Kohlberg's "long-time adversaries" at the Institute for Pacific Relations (IPR) were Owen Lattimore and Philip C. Jessup.

===Propaganda war===

In 1946, Kohlberg joined the American China Policy Association (ACPA), an anti-communist organization that supported the government of Republic of China under Chiang Kai-shek, as chairman. Kohlberg denied that he had set up ACPA to neither counter nor spite IPR.

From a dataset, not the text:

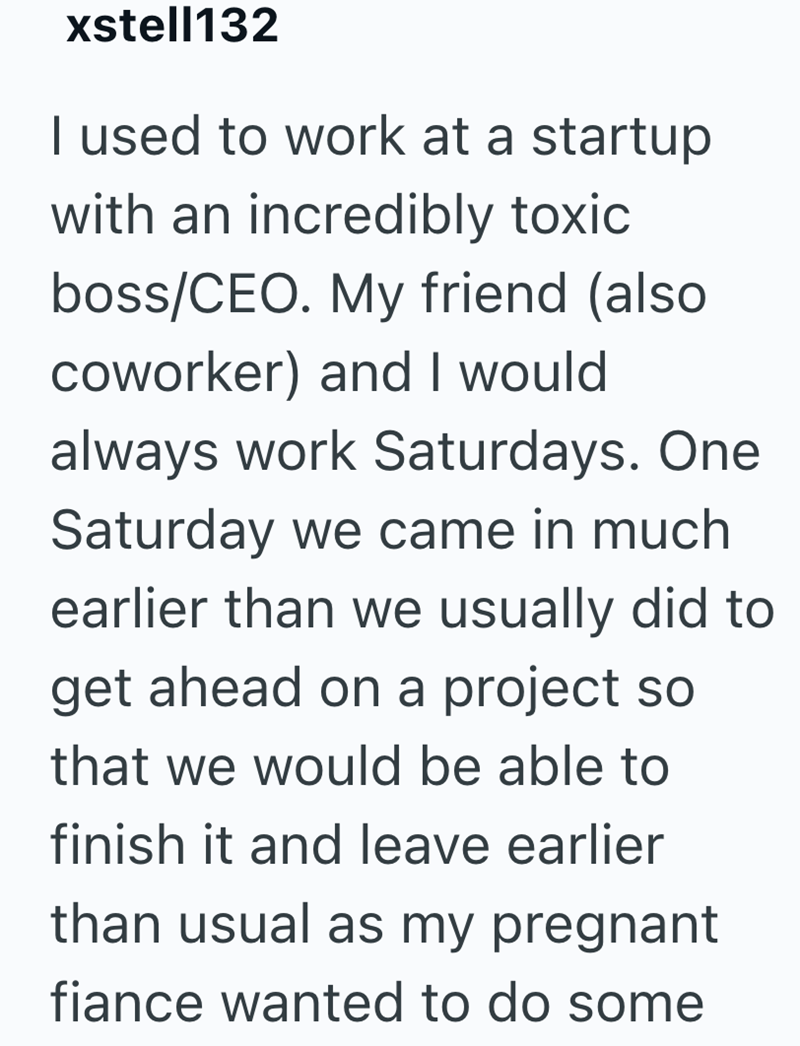
Task: Click the word "startup" in first line
Action: 621,140
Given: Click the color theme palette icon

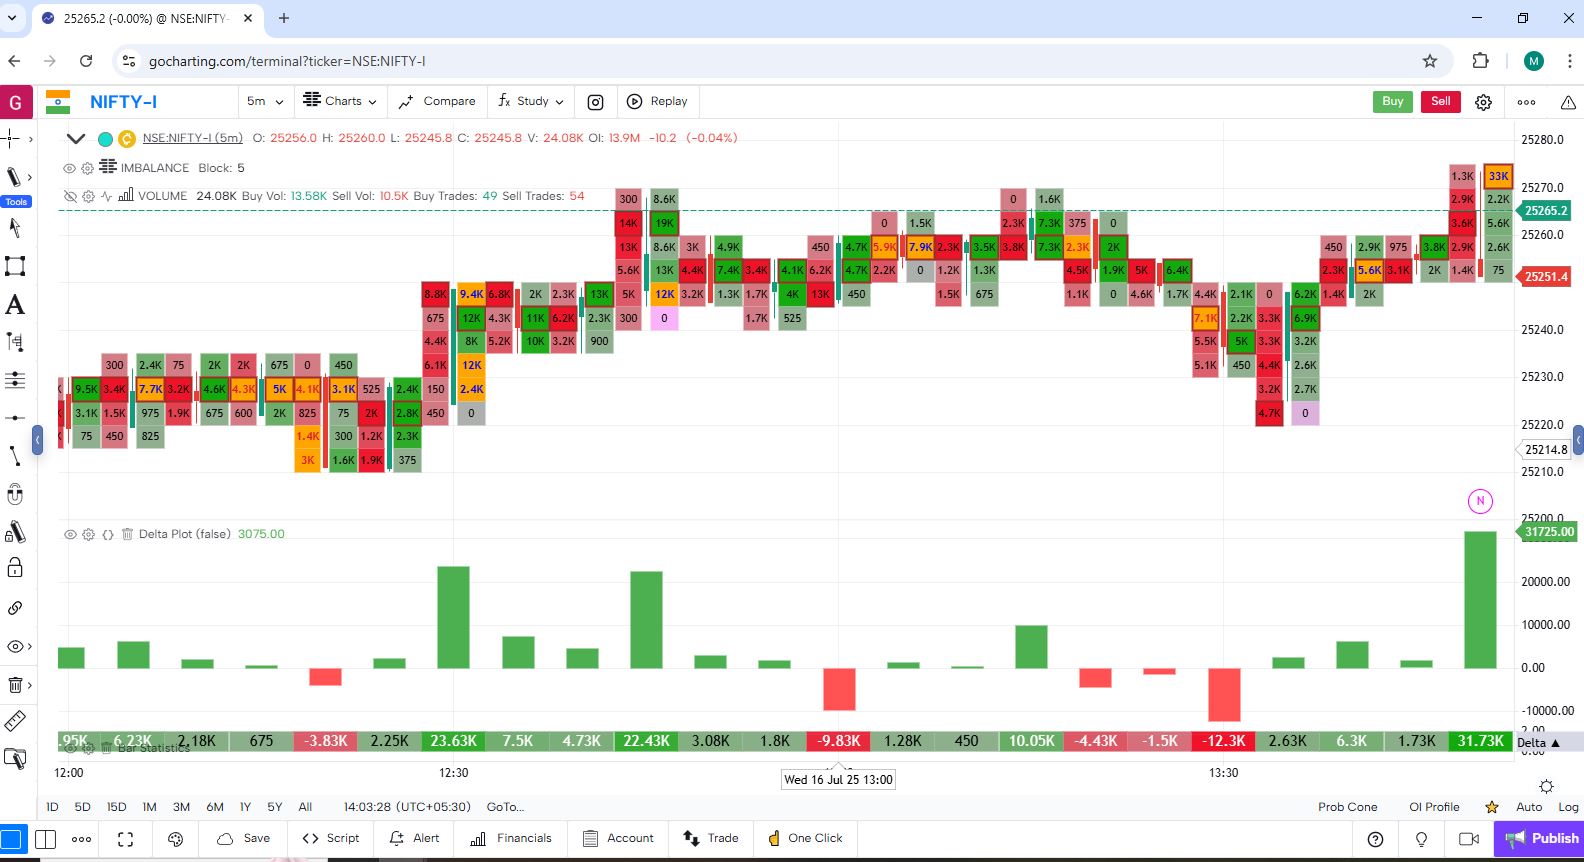Looking at the screenshot, I should pos(176,839).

The same year, he funded the magazine Plain Talk in 1946, intended to rebut the claims made by the China Hands and support the Nationalist Government of Chiang. In 1947, he funded the newsletter Counterattack. He was a co-founder of the American Jewish League Against Communism. Both organizations published pieces that decried IPR and people associated with it, e.g., Owen Lattimore.

==Personal life and death==

Kohlberg married Jane Myers in 1921 and had two daughters and two sons. The youngest was psychologist Lawrence Kohlberg.

Kohlberg was a Bronxville neighbor of his biographer, Joseph C. Keeley, who recorded that "Kohlberg was of course annoyed at the vicious smears that were aimed at him during his lifetime."

Kolberg died on April 7, 1960, in New York City. Myers died in 1968.

In 1960, Chih-Teh Loo, the superintendent of Taipei Veterans General Hospital, proposed funding from ROC government to build the Alfred Kohlberg Memorial Medical Research Laboratory and to go along with $75,000 donation from Jane Myers. The building was built on the east side of the hospital. The inauguration ceremony was held on November 11, 1963. Both vice president Chen Cheng and Jane Myers attended the ceremony.